Exercise brief:
Please reproduce word for word only the data between the line containing "You are a GUI" and the line containing "pyautogui.click(x=1546, y=1190)", inclusive.

Entries:
--------------------------------------------------

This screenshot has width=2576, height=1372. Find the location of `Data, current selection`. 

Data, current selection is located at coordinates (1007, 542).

--------------------------------------------------

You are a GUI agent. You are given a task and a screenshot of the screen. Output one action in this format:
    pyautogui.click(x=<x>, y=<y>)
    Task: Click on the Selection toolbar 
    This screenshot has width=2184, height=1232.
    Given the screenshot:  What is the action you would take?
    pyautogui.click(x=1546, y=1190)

--------------------------------------------------

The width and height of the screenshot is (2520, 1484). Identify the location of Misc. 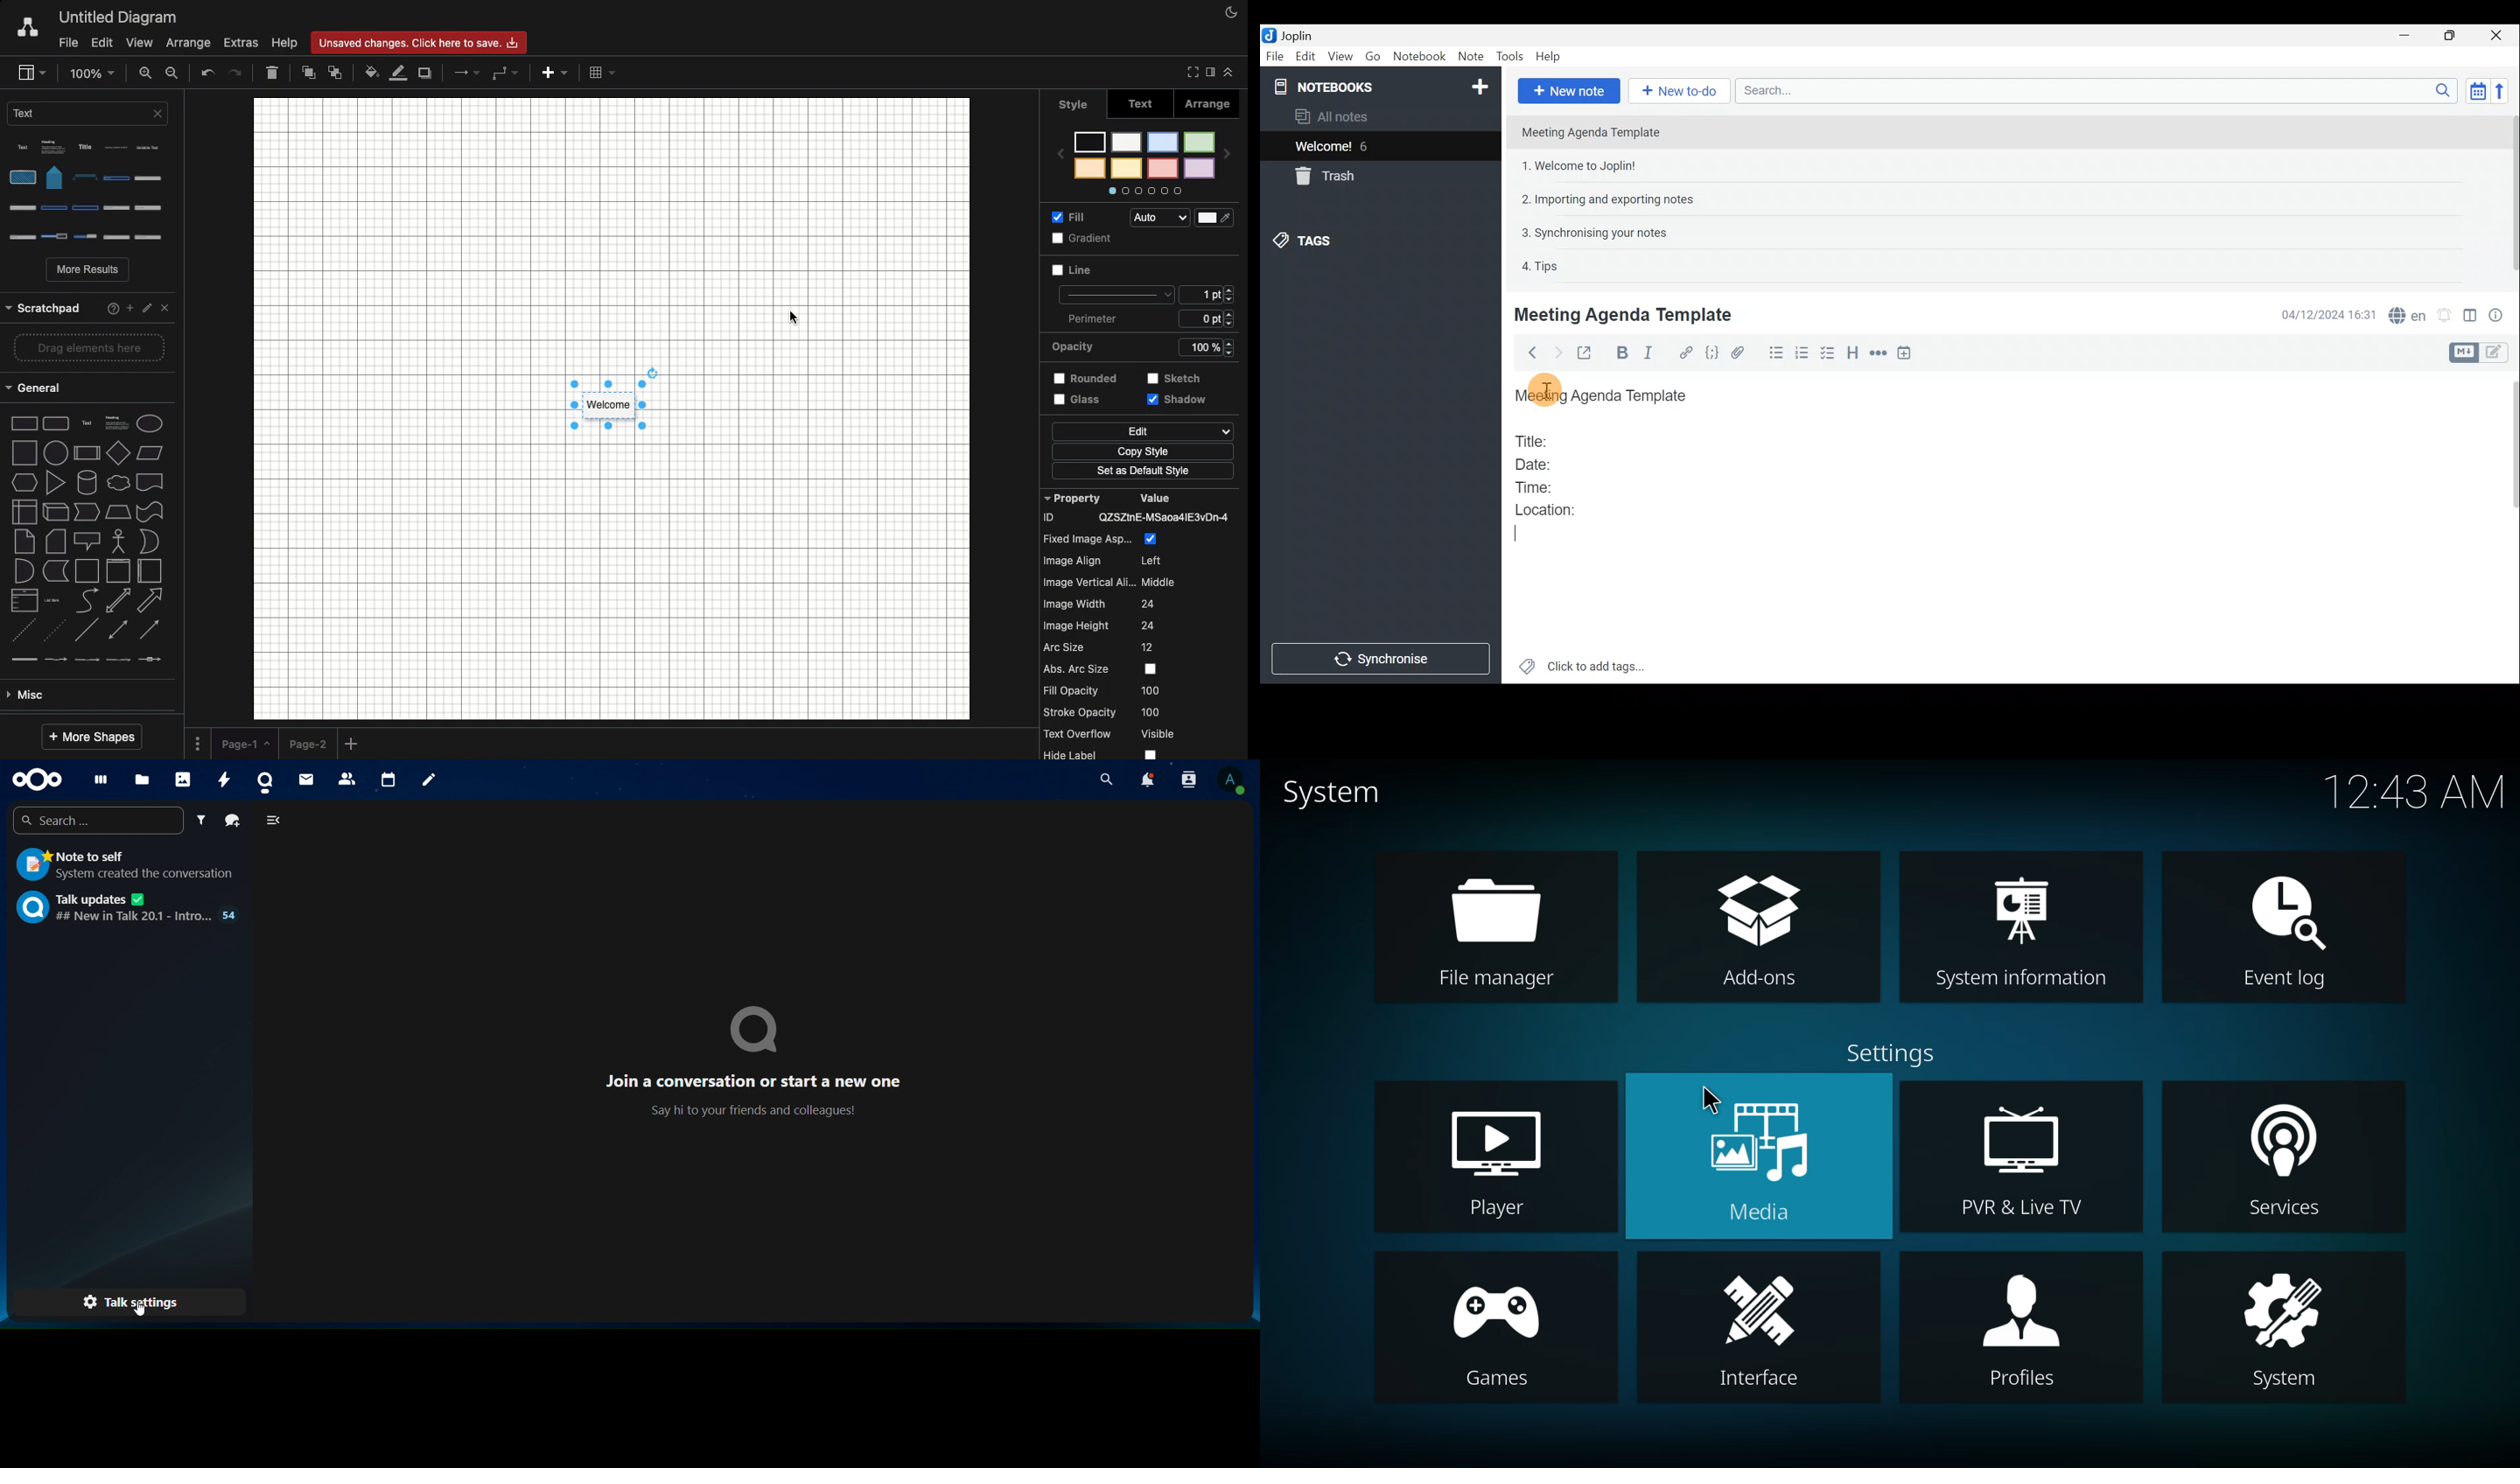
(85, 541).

--------------------------------------------------

Finished task:
You are a GUI agent. You are given a task and a screenshot of the screen. Output one action in this format:
    pyautogui.click(x=<x>, y=<y>)
    Task: Click on the Selection toolbar 
    This screenshot has width=2184, height=1232.
    Given the screenshot:  What is the action you would take?
    pyautogui.click(x=1546, y=1190)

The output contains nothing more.